QuonfigLoggerFilter(client, logger_path=None)root.addFilter(QuonfigLoggerFilter(client))Stdlib logging.Filter. Reads the record's name into quonfig-sdk-logging.key.
QuonfigLoggerProcessor(client, logger_path=None)structlog.configure(processors=[..., QuonfigLoggerProcessor(client)])structlog processor. Requires structlog to be installed.

Debugging

At this time, it's not possible to dynamically control the loglevel of the Quonfig client itself. Instead control the Quonfig client's log level by changing the bootstrap_loglevel in the Options class at start up.

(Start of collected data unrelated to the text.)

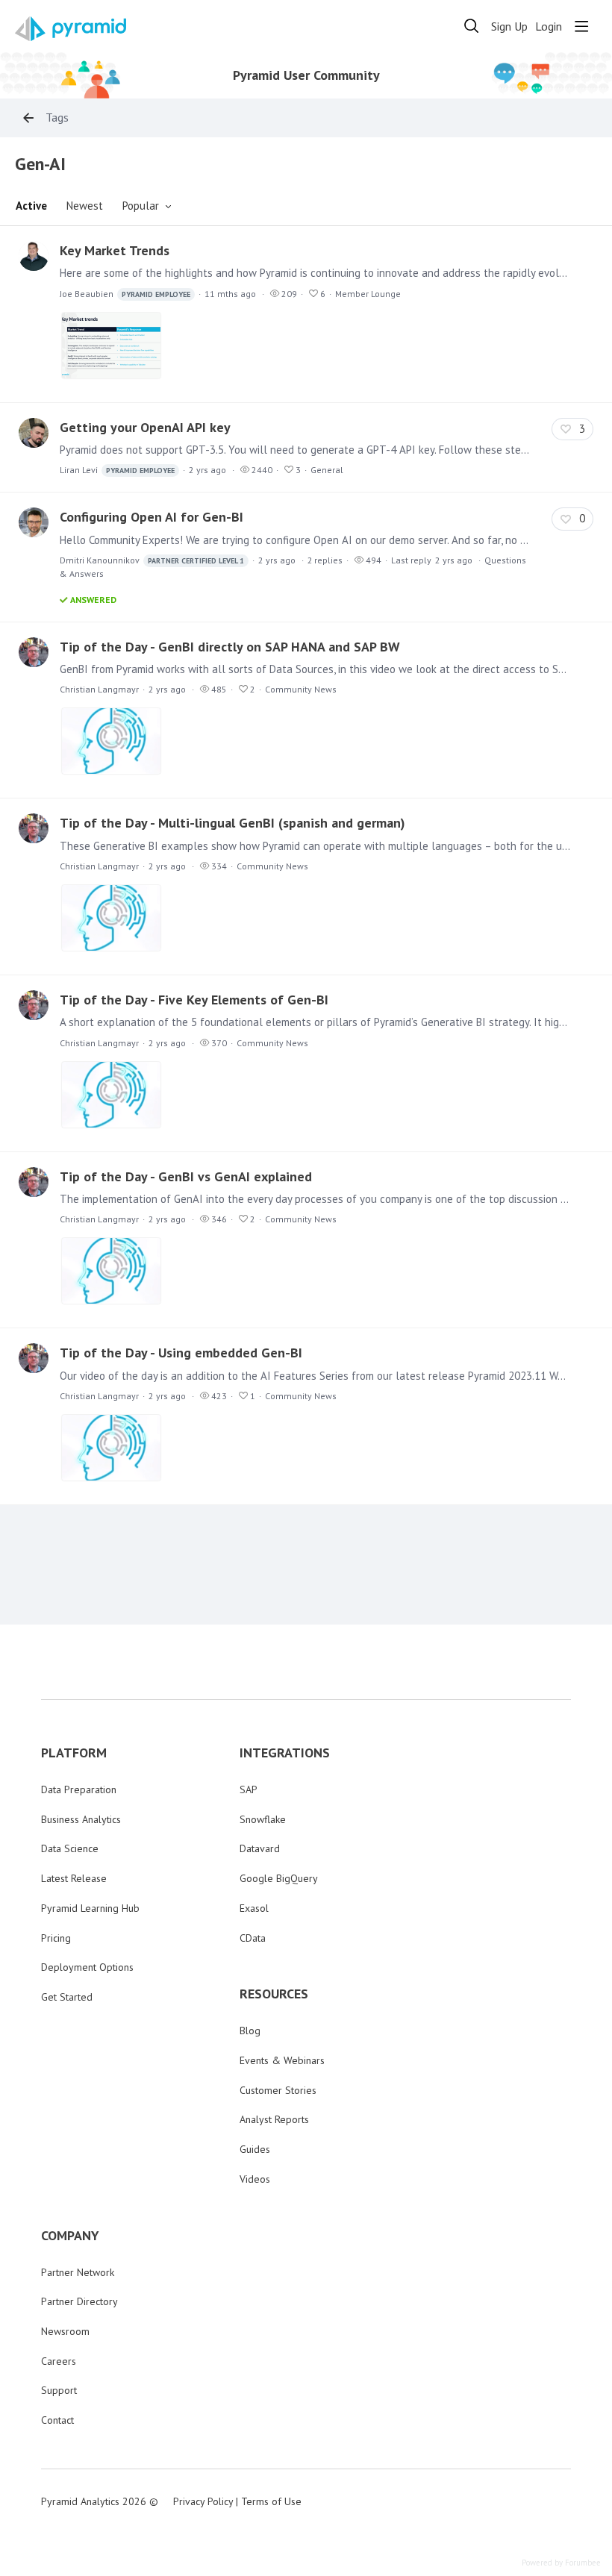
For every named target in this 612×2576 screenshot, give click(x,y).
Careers (58, 2361)
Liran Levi (117, 469)
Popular (140, 205)
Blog (250, 2030)
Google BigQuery (279, 1878)
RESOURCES (274, 1994)
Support (59, 2390)
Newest (84, 205)
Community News (301, 689)
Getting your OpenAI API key (145, 427)
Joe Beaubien (125, 293)
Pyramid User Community (306, 75)
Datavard (260, 1848)
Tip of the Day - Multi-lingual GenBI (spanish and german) (232, 822)
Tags (57, 117)
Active (31, 205)
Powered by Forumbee (561, 2563)
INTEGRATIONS (285, 1753)
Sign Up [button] (509, 26)
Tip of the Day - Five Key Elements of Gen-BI (194, 999)
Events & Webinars (282, 2060)
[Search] (471, 26)
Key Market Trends (114, 250)
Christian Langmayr (99, 689)
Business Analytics (81, 1819)
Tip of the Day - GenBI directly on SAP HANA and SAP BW (230, 646)
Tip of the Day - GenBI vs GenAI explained (186, 1176)
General (326, 469)
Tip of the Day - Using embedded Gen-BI (181, 1352)
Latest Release (74, 1878)
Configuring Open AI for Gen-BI (151, 516)
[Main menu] (581, 26)
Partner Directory (79, 2301)
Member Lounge (368, 293)
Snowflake (263, 1819)
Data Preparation (78, 1789)
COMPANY (70, 2236)
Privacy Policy (203, 2501)
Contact (57, 2420)
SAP (248, 1789)
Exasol (254, 1908)
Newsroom (65, 2331)
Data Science (70, 1848)
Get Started (67, 1997)
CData (253, 1938)
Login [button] (548, 26)
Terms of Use (271, 2501)
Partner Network (77, 2272)
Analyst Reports (274, 2119)
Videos (255, 2179)
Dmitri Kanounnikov (152, 560)
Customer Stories (278, 2090)
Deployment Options (87, 1967)
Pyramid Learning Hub (90, 1908)
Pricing (56, 1938)
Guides (255, 2149)
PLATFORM (74, 1753)
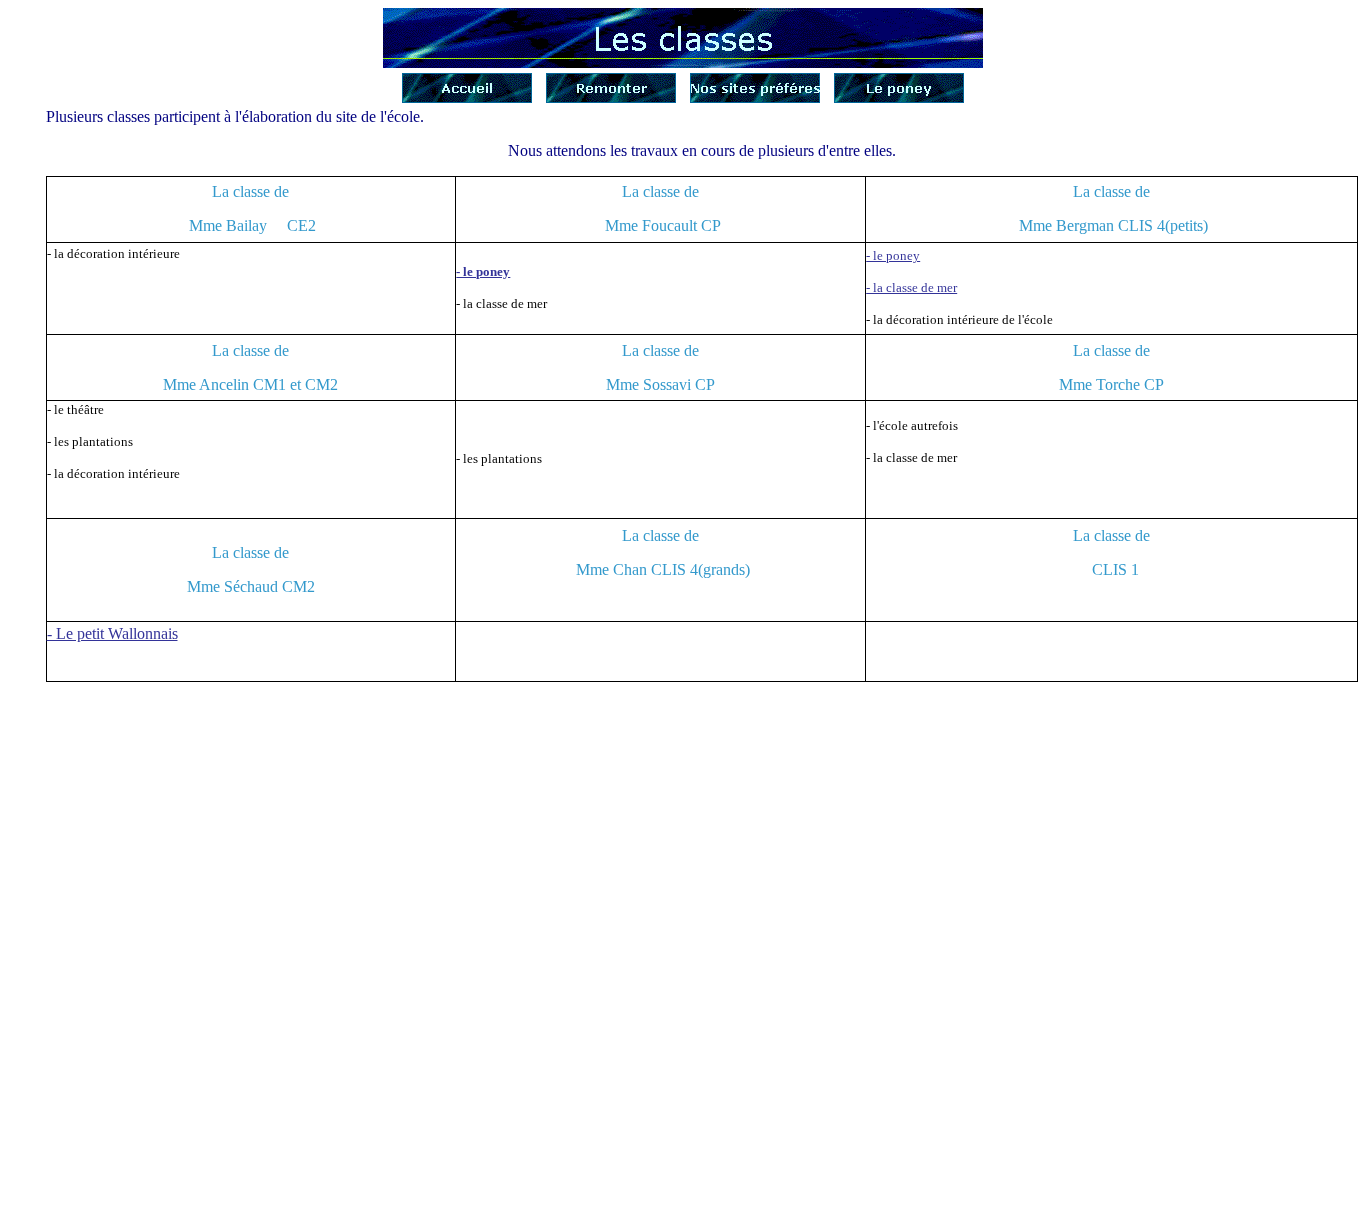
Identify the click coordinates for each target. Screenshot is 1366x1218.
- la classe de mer (911, 287)
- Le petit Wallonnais (112, 633)
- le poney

By default this level is set to Logging.WARNING

Testing

from sdk_quonfig import QuonfigSDK, Options

sdk = QuonfigSDK(Options(data_sources="LOCAL_ONLY"))
sdk.get(...)

Reference

Available Option parameters

  • sdk_key - your quonfig.com SDK key
  • quonfig_api_url - the API endpoint your SDK key has been created for (i.e. https://primary.quonfig.com)
  • datafile - datafile to load
  • on_no_default - one of "RAISE" (default) or "RETURN_NONE". This determines how the client behaves when a request for a config cannot find a value, and no default is supplied. These settings will, respectively, raise a MissingDefaultException, or return None.
  • on_connection_failure - one of "RETURN" (default) or "RAISE". This determines what should happen if the connection to a remote datasource times out. These settings will, respectively, return whatever is in the local cache from the latest sync from the remote source, or else raise an InitializationTimeoutException.
  • collect_sync_interval - how often to send telemetry to Quonfig (seconds, defaults to 30)
  • collect_evaluation_summaries - send aggregate data about config and feaure flag evaluations, results (defaults to True) Evaluation Summary telemetry Implemented in v0.10+
  • collect_logs - send aggregate logger volume data to Quonfig (defaults to True)
  • context_upload_mode - send context information to Quonfig. Values (from the Options.ContextUploadMode enum) are NONE (don't send any context data), SHAPE_ONLY to only send the schema of the contexts to Quonfig (field name, data types), PERIODIC_EXAMPLE to send the data types AND the actual contexts being used to Quonfig Context telemetry Implemented in v0.10+
  • global_context - an immutable global context to be used in all lookups. Use this for things like availability zone, machine type...
  • on_ready_callback - register a single method to be called when the client has loaded its first configuration and is ready for use
  • logger_key - the log_level config key consulted by should_log(logger_path=...). No default — set it to enable the logger_path convenience (defaults to None).